Tarsus Halk Bankası kamulaştırması nedeniyle yapılan sorguyu Hanefi Avcı şöyle dile getiriyor:
“Şube müdürümüz ona banka soygunundan ne kadar para aldığını sordu. Militan para almadığını söyleyince, ‘Mutlaka almışsındır, ne kadar aldın söyle’ diye ısrar ettik. O da almadığı yönünde ısrar ediyordu… Polis amiri Ömer ağabey, “ O zaman bankayı babanın hayrı için mi soydun’ “( Hanefi Avcı, “Haliçte Yaşayan Simonlar” s: 71) diye, kendi ahlak ve kültür algılarıyla işkence altında sorgu yapıyorlardı.
Bir Acilci militan olarak Şerif yoldaş, işkence karşısında sorumlu bir duruş sergilemişti. Bu satırları yazarken Şerif yoldaşı aradım. O da süreci yaşayan bir yoldaş olarak, kendi açısından kaleme alıyordu. Sorgunun bu yanını kısaca şöyle ifade etti:
“ Bu benim görevimdi, ne övünmemi gerektirecek bir şey ne de anılmaya değer. Ama Benim tutumum örgütümün bana öğrettiği değerlerin tutumuydu. Biz, aç kaldığımız zor koşullarda bile elimizdeki paranın kuruşuna el sürmedik. Yapmamız gereken buydu. Hanefi Avcı bir işkenceci olarak bundan ders almışsa onun bileceği bir şey. Bu ne onun işkenceci tarihini ne de bizlerin bu güne kadar dik duran mücadele algılarını değiştirmeyecektir.” (8 Eylül 2010) Dedi.

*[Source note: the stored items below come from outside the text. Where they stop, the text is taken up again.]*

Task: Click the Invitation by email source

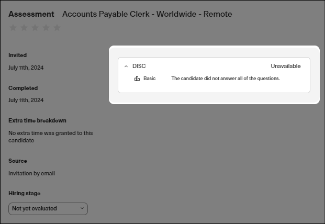Action: [x=32, y=173]
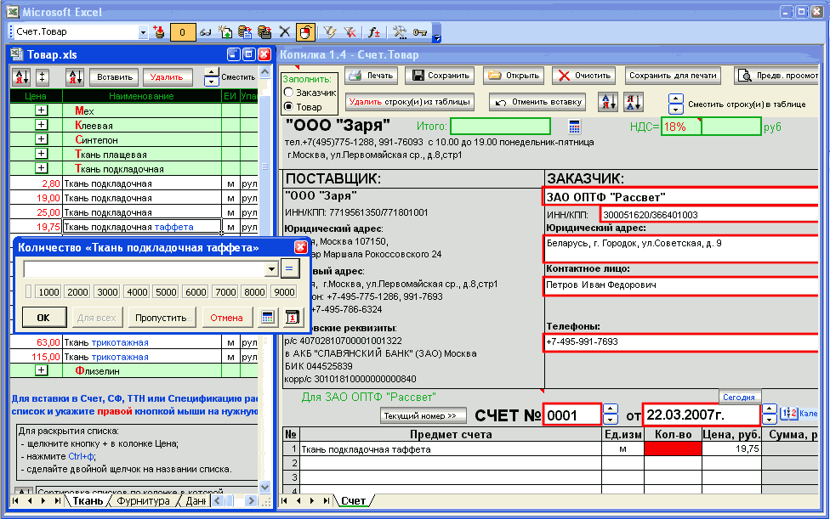Open the quantity combo box dropdown arrow
This screenshot has width=830, height=519.
point(271,268)
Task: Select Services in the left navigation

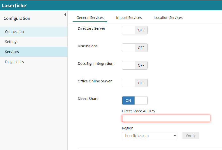Action: click(12, 52)
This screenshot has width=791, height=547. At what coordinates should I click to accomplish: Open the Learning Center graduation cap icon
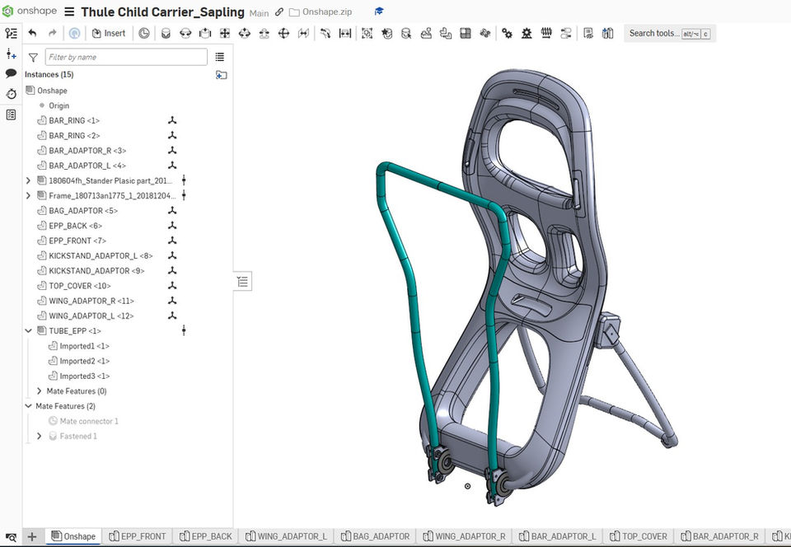(x=379, y=12)
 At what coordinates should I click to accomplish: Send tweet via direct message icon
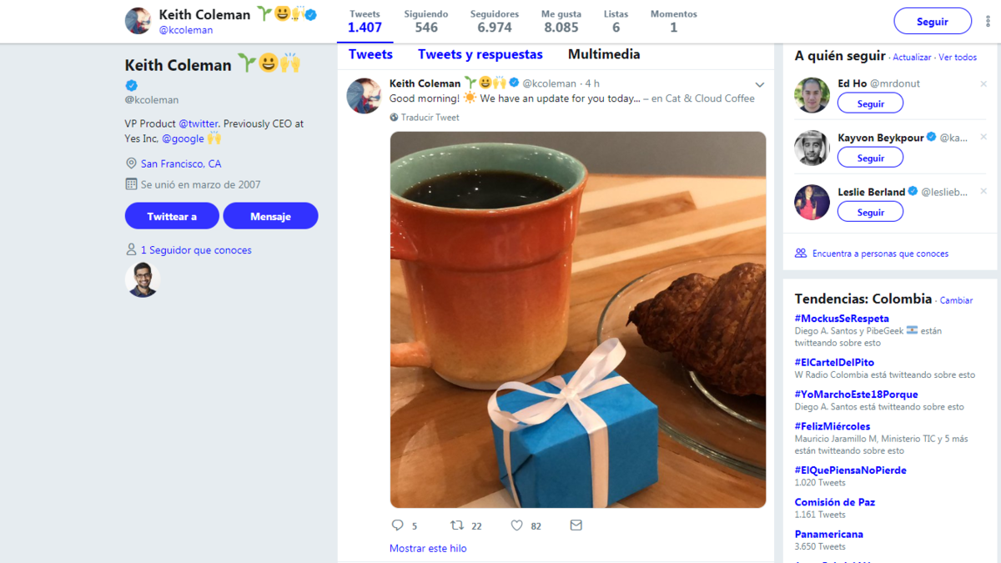(576, 525)
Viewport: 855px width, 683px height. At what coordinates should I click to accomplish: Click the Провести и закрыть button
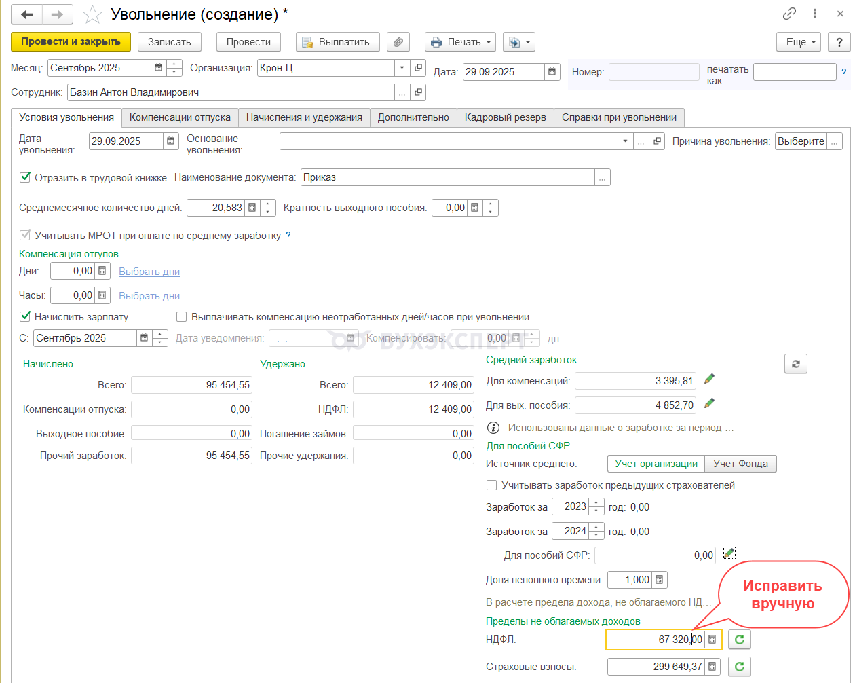tap(71, 42)
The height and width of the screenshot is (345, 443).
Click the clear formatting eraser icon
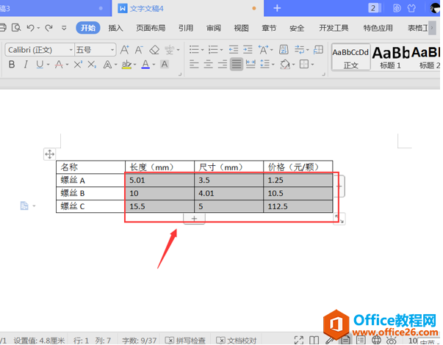[154, 50]
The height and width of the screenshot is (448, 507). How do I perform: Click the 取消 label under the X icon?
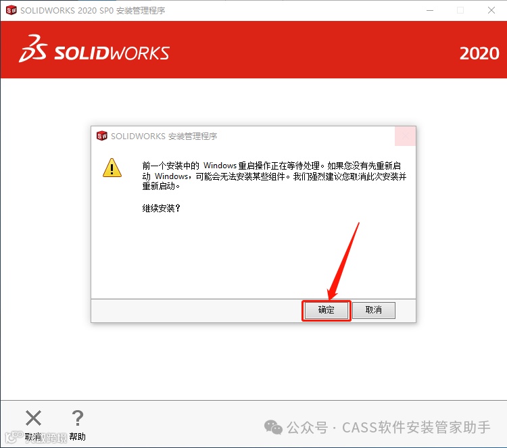[x=33, y=437]
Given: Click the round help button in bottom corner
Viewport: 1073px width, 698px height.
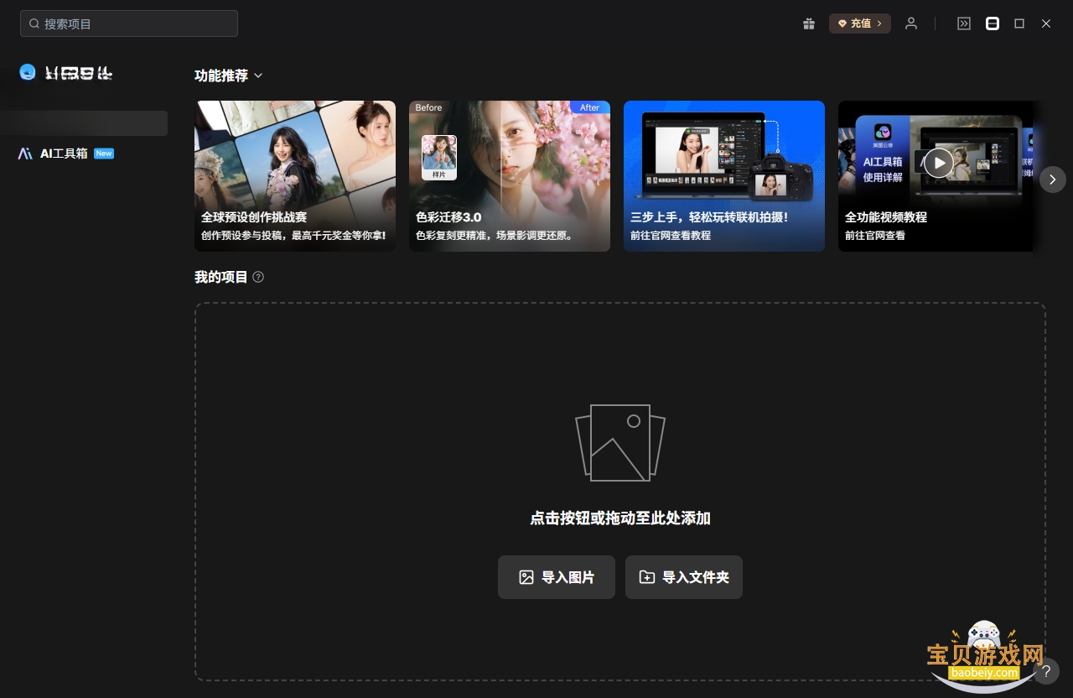Looking at the screenshot, I should (1046, 671).
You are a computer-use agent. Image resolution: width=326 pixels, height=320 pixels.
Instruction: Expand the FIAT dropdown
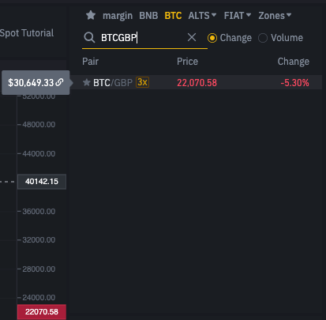[238, 16]
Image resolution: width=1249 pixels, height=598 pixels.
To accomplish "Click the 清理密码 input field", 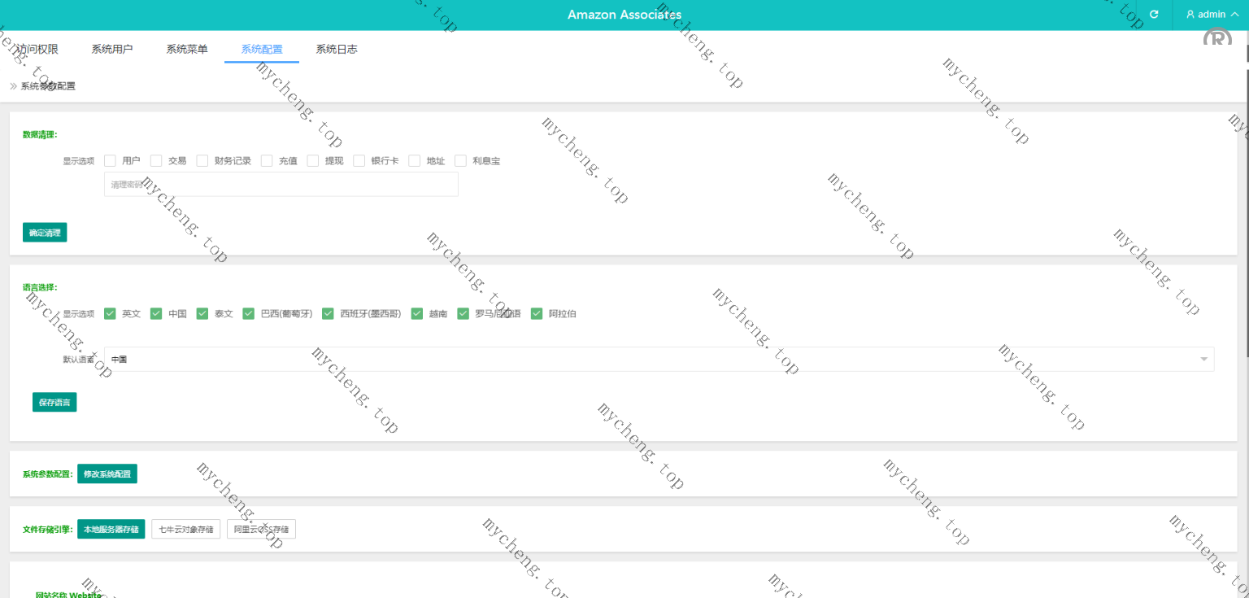I will tap(281, 185).
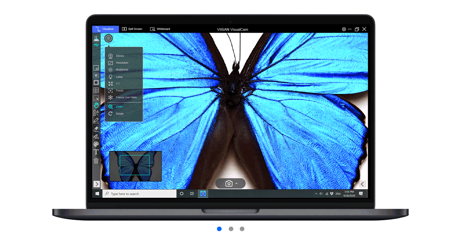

Hanefi Avcı, Acilci militanın direnişi ve ahlaki tutumu karşısında, olayı şu şekilde dile getiriyor;“ Asıl tuhafı şuydu: Bize göre bankayı soyan kişilerin parayı bölüşmeleri gerekiyordu. Bu şahıs tüm risklere katlanarak banka soygununa katılmış ama paradan beş kuruş almamıştı. O zaman banka soygununa niye katılmıştı; biz ideolojik örgüt içinde militanların inanç ve idealleri için fedakarlık yaptıklarını, banka soygununda para alma diye bir amaç ve mantıklarının olmayacağını bilmiyorduk”.(Age. s:71)
İşte hepsi bu kadar.
Her şey bu ahlak algısında başlıyor ve bu ahlak algısında bitiyor.
Acilciler böyleydi ve böyle olmaya devam ediyor.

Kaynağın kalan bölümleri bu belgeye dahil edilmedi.